Some bleeding or risk of infection is possible. Shortness of breath is to be expected but may improve over time. Meeting with a respiratory, or breathing, specialist could help. Your doctor will tell you about the side effects of the specific medicine you are prescribed.
This treatment uses one or more of over 100 drugs to kill cancer cells to keep them from growing. Sometimes it's given before surgery to possibly help shrink the tumor, or to lessen any pain you may have. It can also be used after surgery to possibly kill any remaining cancer cells. Chemotherapy may be given by mouth, or injected into your bloodstream through a vein. It's usually given in regular treatments in a hospital, clinic or in the doctor's office over a specific duration of time. Your treatment team will determine the right duration of chemotherapy.
Some side effects include loss of hair, not feeling hungry, nausea/vomiting, infections, being tired, diarrhea, or constipation. Depending on the medicine, you may have other side effects such as sensitivity to heat or cold, burning or tingling feelings mostly in the hands and feet. Most of these will go away after therapy is completed but may be long lasting in some people. Your doctor will tell you about the side effects of the specific medicine you are prescribed.
This treatment uses energy beams similar to x-rays, but in a strong, concentrated form. Radiation therapy may target the cancer from outside of the body or can be placed inside a needle, or catheter, and placed inside of your body to help attack the cancer.

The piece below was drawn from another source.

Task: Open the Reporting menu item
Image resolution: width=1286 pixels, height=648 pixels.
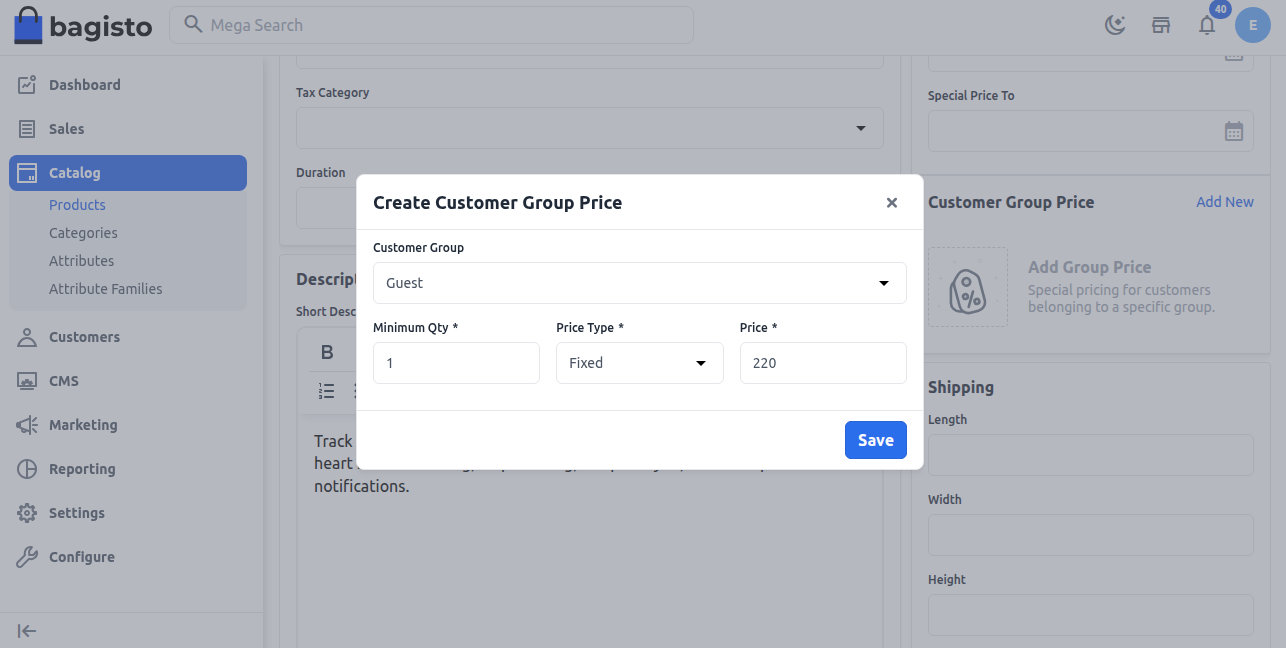Action: 81,469
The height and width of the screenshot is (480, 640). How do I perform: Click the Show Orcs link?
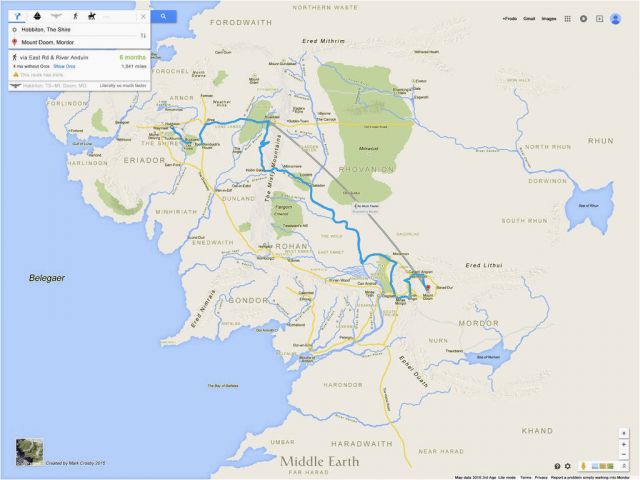click(64, 66)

These will usually go away after the treatment is over. Side effects may vary depending on where and how the radiation is given. They include some hair loss where treatment was, tiredness, nausea/vomiting, and skin changes such as a mild rash, blisters, or peeling. Your doctor will tell you about the side effects of the specific medicine you are prescribed.

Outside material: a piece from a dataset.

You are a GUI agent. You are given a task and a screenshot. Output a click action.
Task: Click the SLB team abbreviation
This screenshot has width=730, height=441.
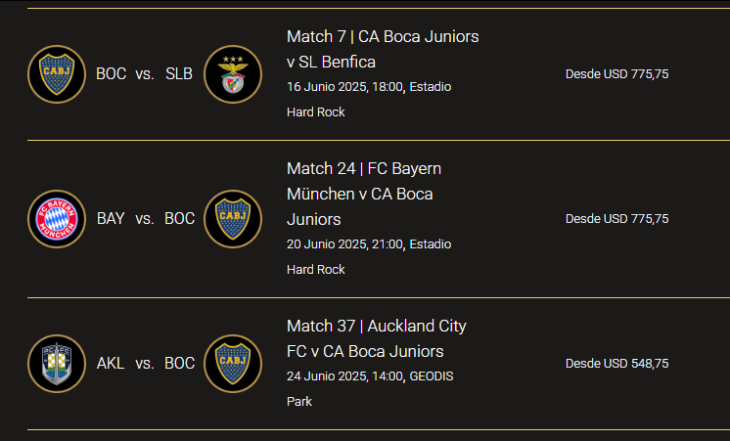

Immunotherapy works by activating your immune system to help it recognize and attack tumor cells. Some types of immunotherapy target specific cancer cells, while others give a general boost to the immune system.

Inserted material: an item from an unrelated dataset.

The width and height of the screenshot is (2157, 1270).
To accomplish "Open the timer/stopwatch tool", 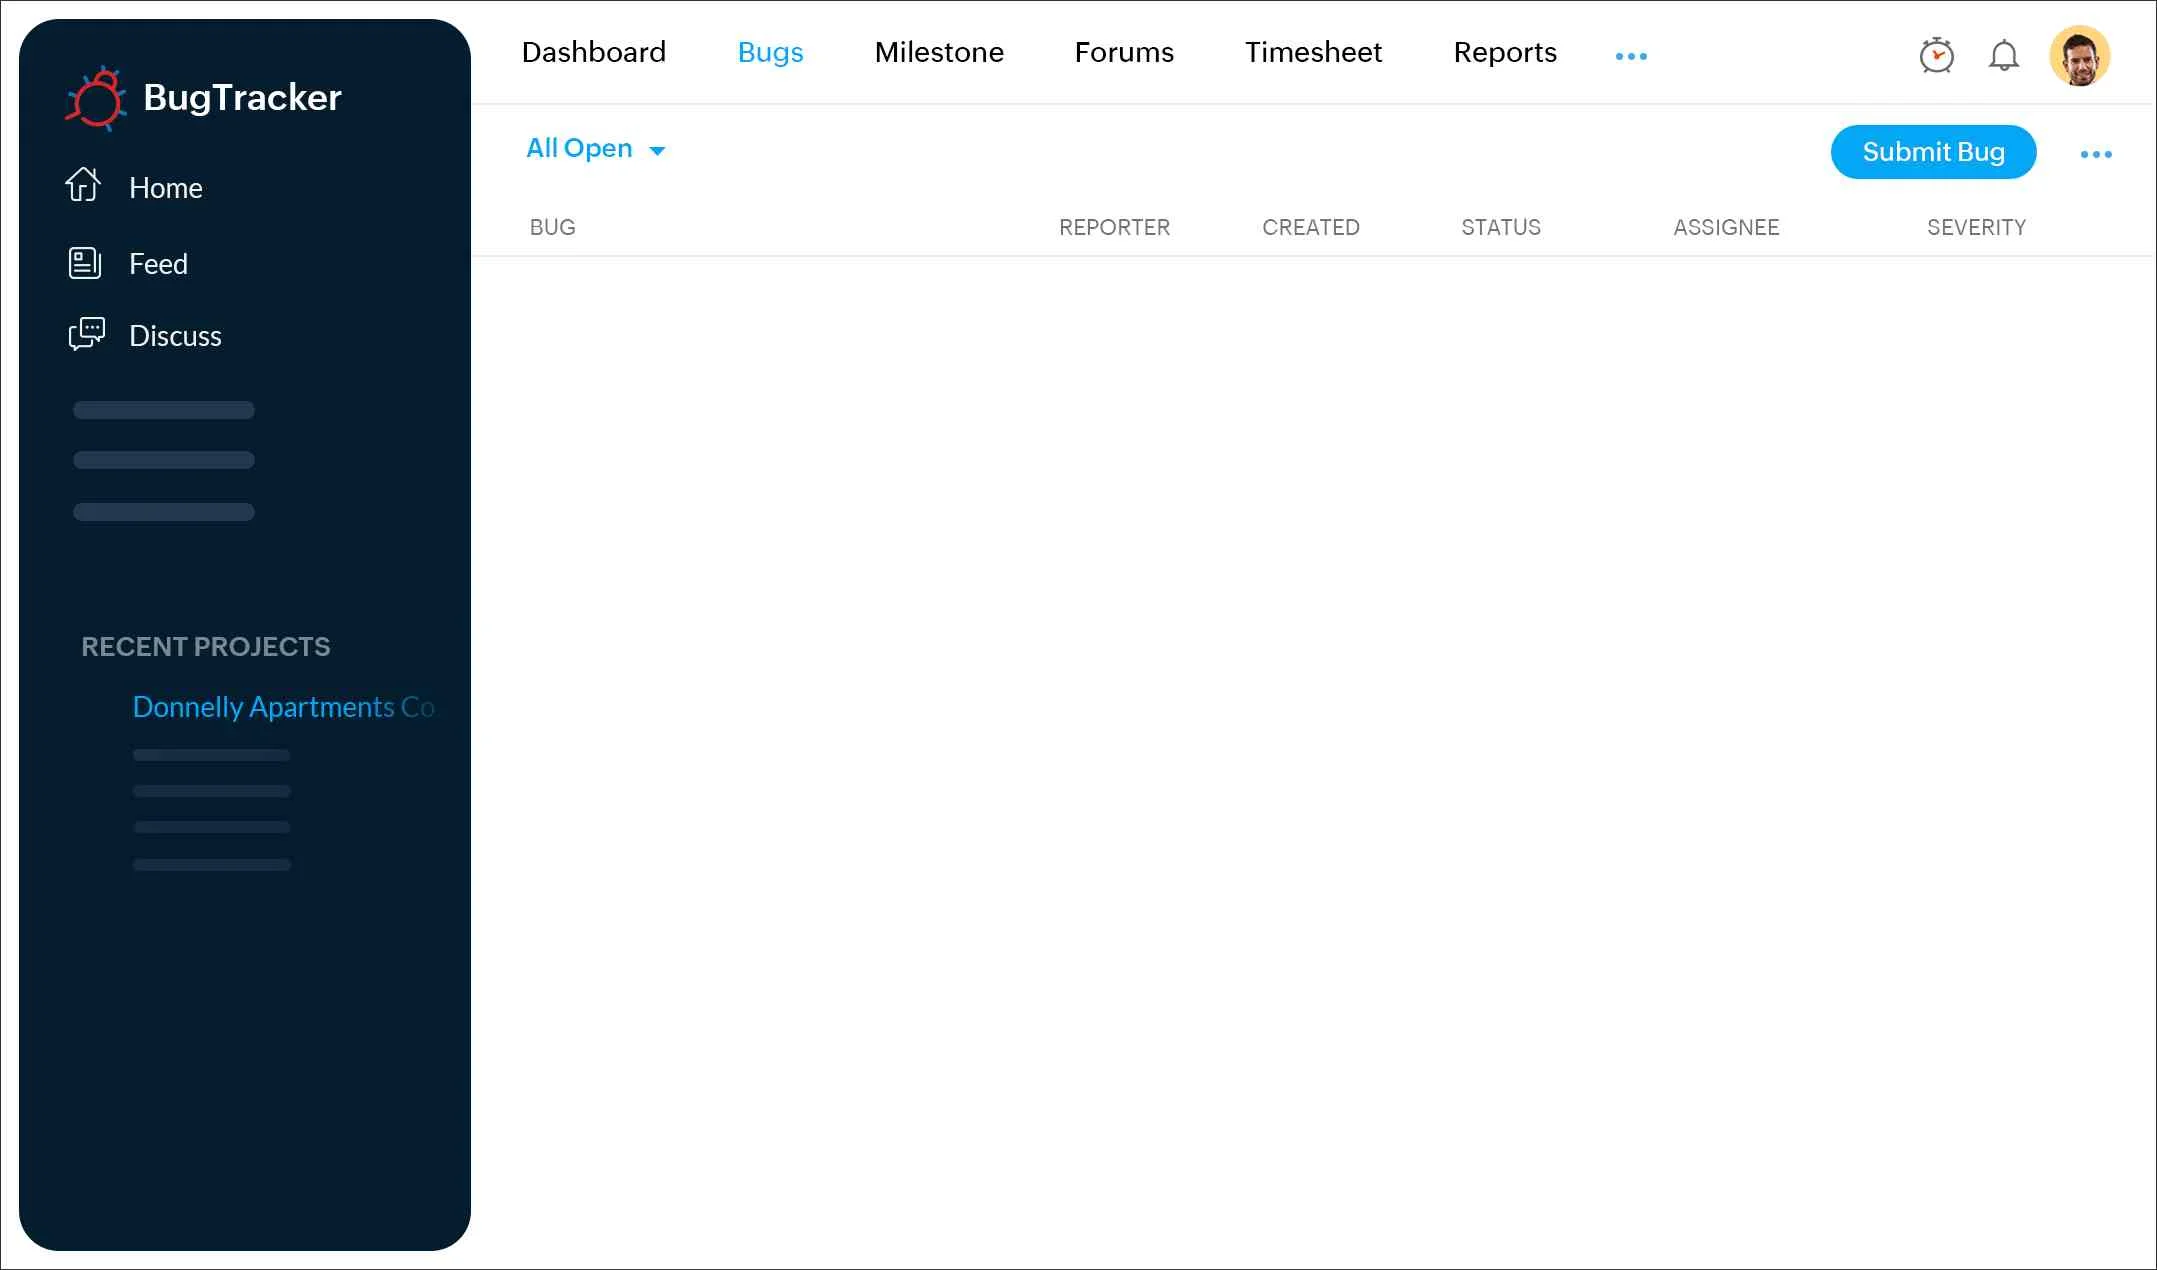I will click(1935, 56).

The most common side effects of immunotherapy include fever, chills, nausea, diarrhea, vomiting, loss of appetite, fatigue, and pneumonitis (an inflammation of lung tissue). If you experience side effects, your doctor may be able to help you manage them.
These treatments are determined by the results of a biopsy of the cancer cells. This test is called molecular profiling or mutation testing, among other names. Details of the tumor biopsy give the doctor information on how to possibly target specific mutations, or abnormal cells. There are many types of targeted therapies that may be used. Some block growth signals in the cells so they stop getting bigger. Others block new blood supplies that may nourish and grow cancerous cells.
The most common side effects of targeted therapy include diarrhea, some liver problems, skin rash, dry skin, changes in nails, problems with wounds healing and blood clotting, and high blood pressure. Your doctor will tell you about the side effects of the specific medicine you are prescribed.
Palliative treatment helps to ease the pain and some symptoms of people with cancer, whether or not the cancer is treated. Sometimes this care is confused with hospice, or end-of-life care. Hospice is a specific type of palliative care for people who likely have six months or less to live. It's not uncommon for palliative care to be used with other cancer therapies for support. It can make people more comfortable during other treatments they may be having. This may help them complete the course of treatment their doctors prescribe. Your doctor will tell you about the side effects of the specific medicine you are prescribed.